What you have to do
In the entries below, find the line with "The width and height of the screenshot is (800, 365)." and the line with "Task: Remove vote from fyrst-witness". Repeat exactly everything between them, those two lines included, but not the pictures.

Data for this exercise
^^^^^^^^^^^^^^^^
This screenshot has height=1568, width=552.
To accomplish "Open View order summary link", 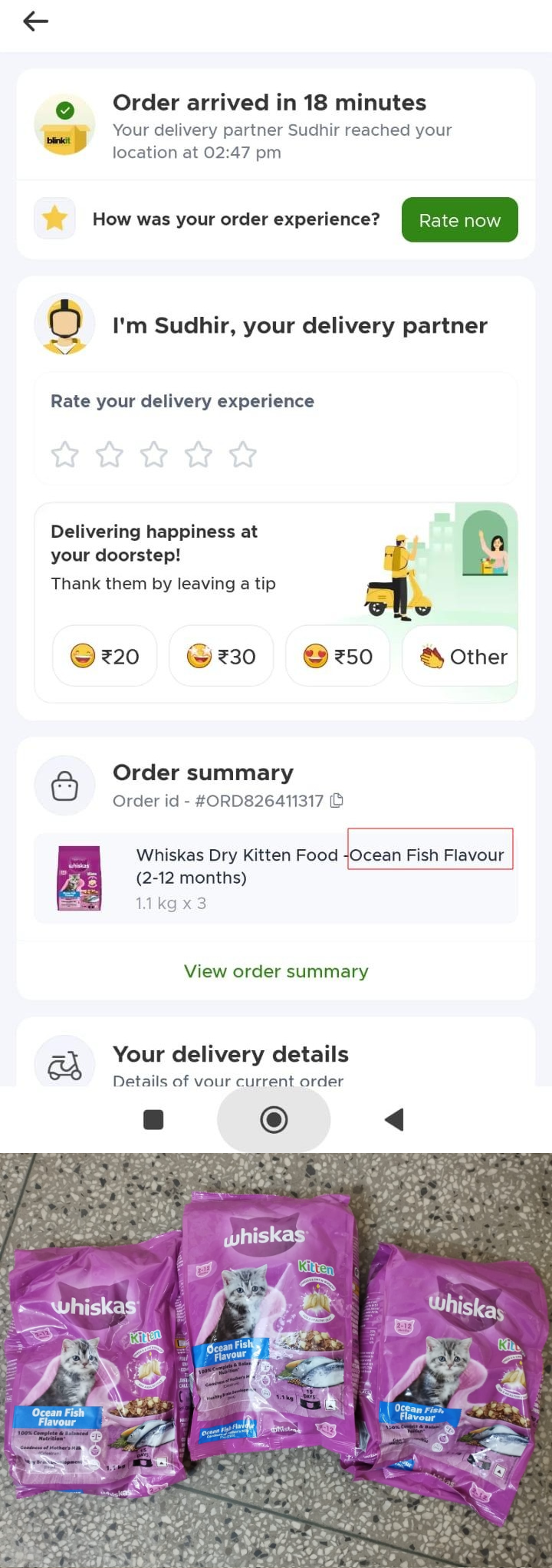I will (276, 971).
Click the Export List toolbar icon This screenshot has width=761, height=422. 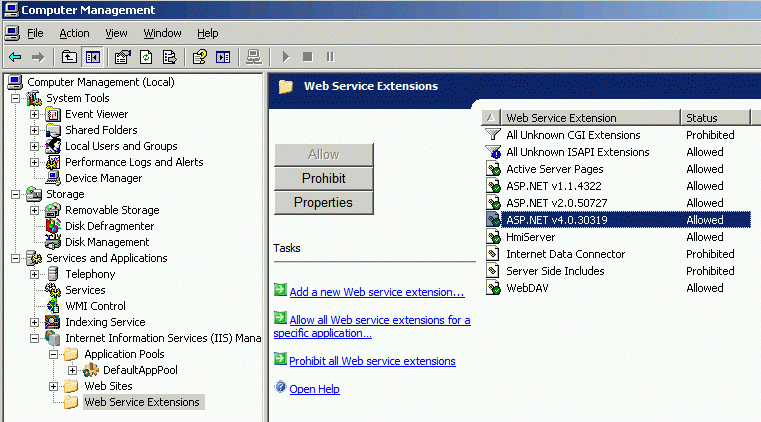(x=170, y=57)
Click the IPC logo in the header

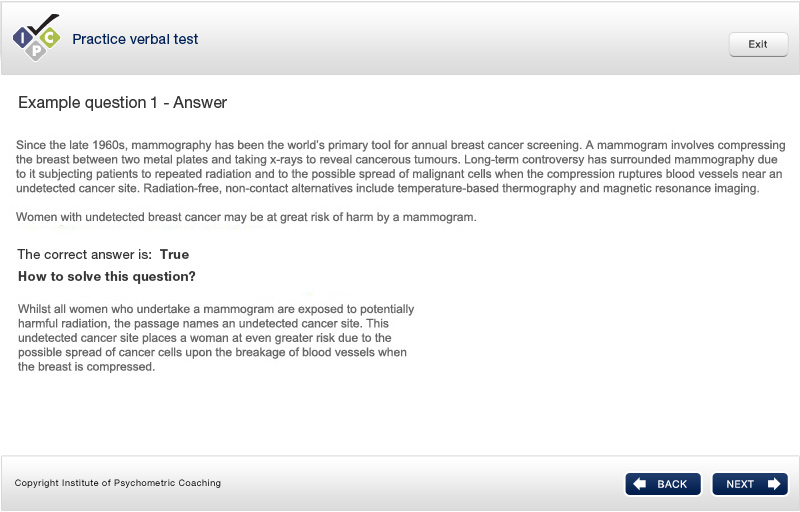pos(36,38)
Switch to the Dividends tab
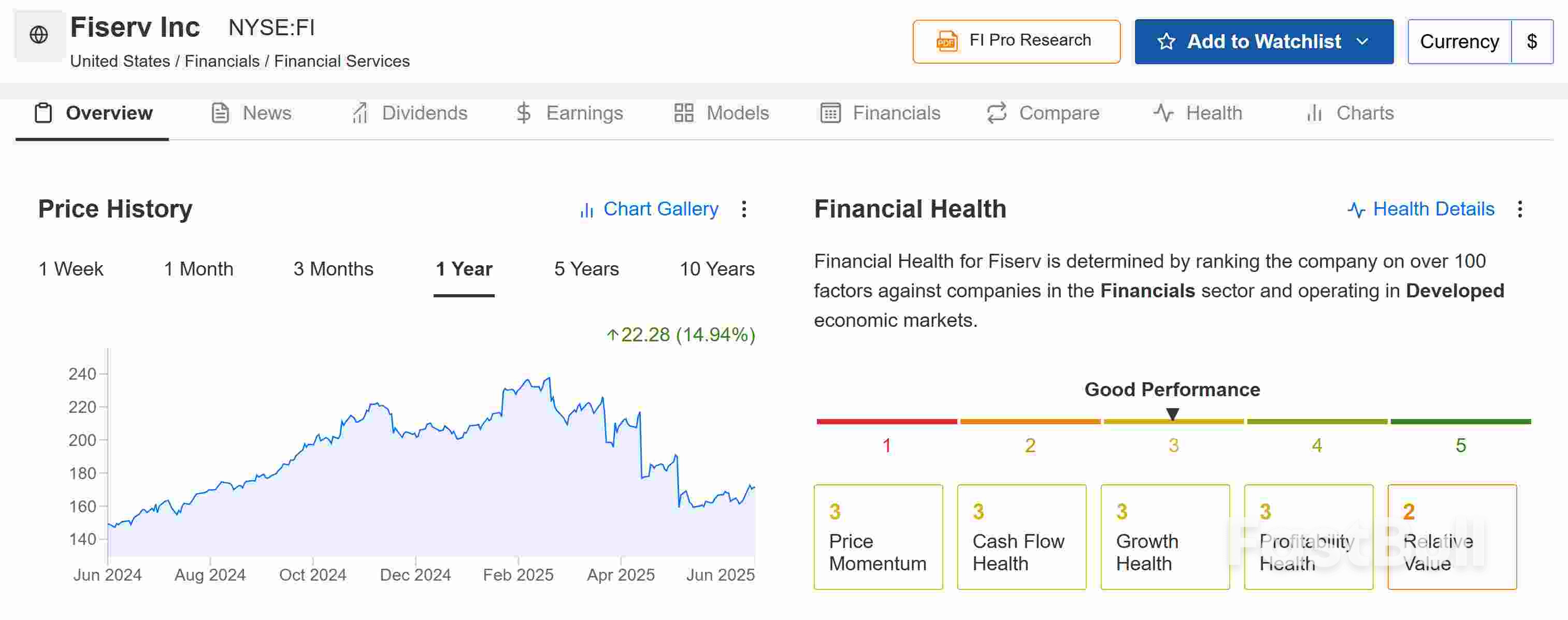This screenshot has height=620, width=1568. 424,112
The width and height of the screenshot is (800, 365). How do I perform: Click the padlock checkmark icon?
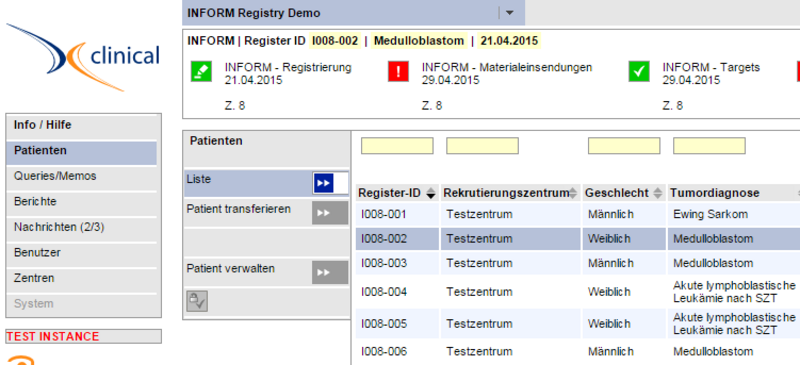point(197,301)
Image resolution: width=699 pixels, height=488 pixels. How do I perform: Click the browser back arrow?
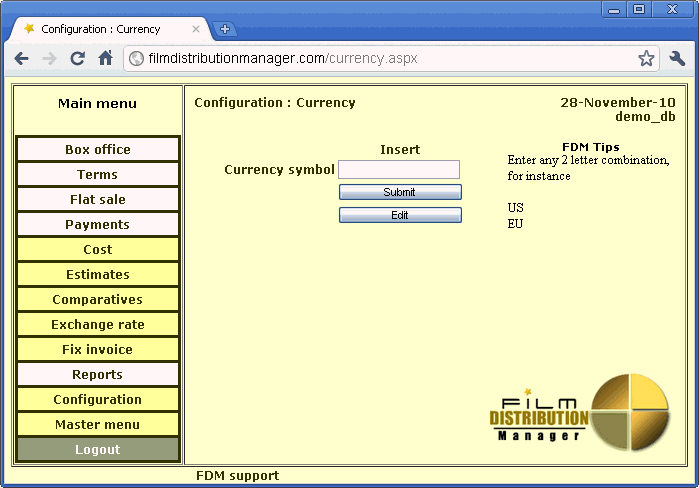click(22, 58)
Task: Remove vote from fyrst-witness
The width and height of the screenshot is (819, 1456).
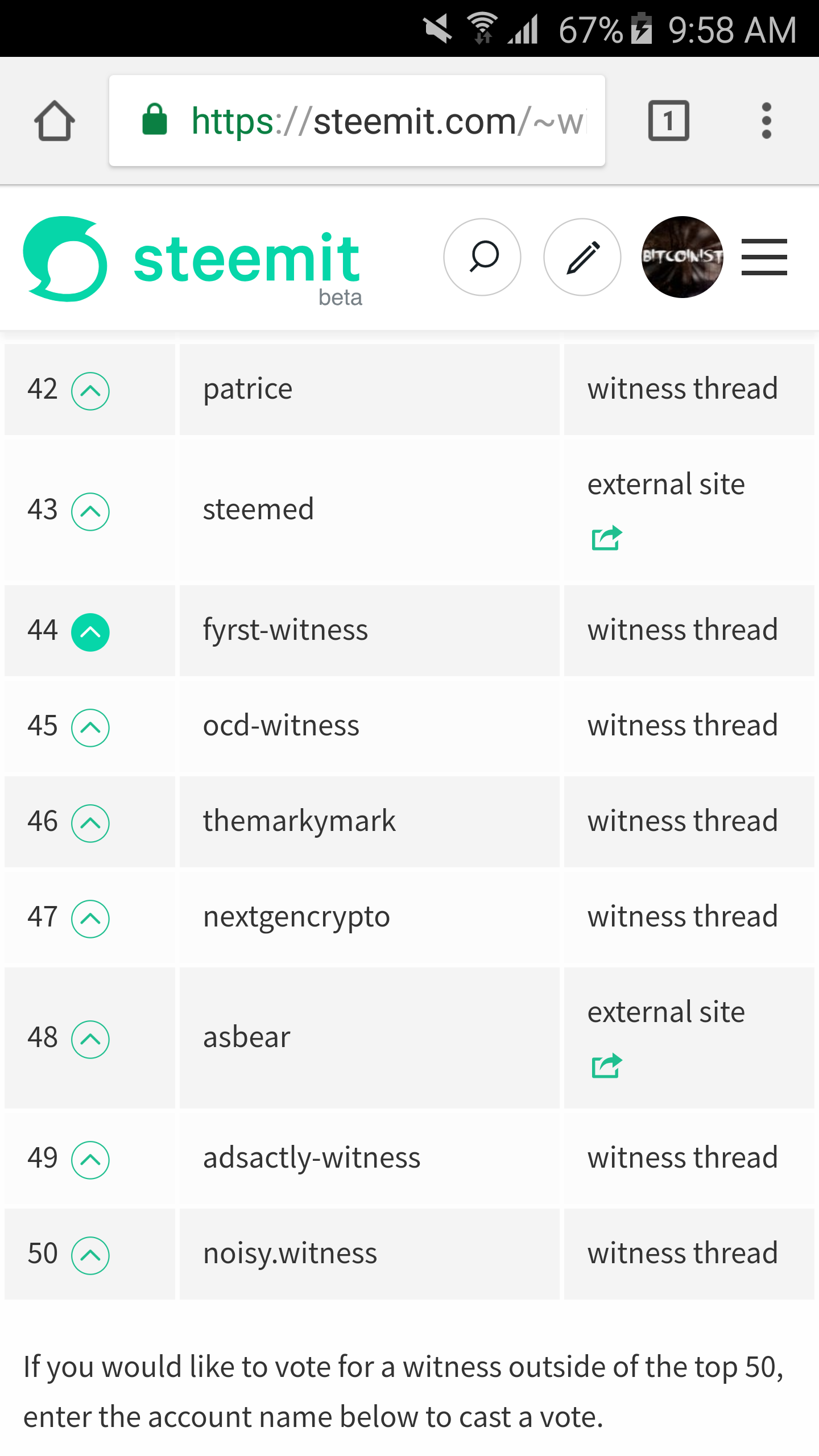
^^^^^^^^^^^^^^^^
Answer section
The width and height of the screenshot is (800, 365). How do I perform: Click the padlock checkmark icon?
point(197,301)
Image resolution: width=699 pixels, height=488 pixels. How do I perform: Click the browser back arrow?
click(22, 58)
Task: Remove vote from fyrst-witness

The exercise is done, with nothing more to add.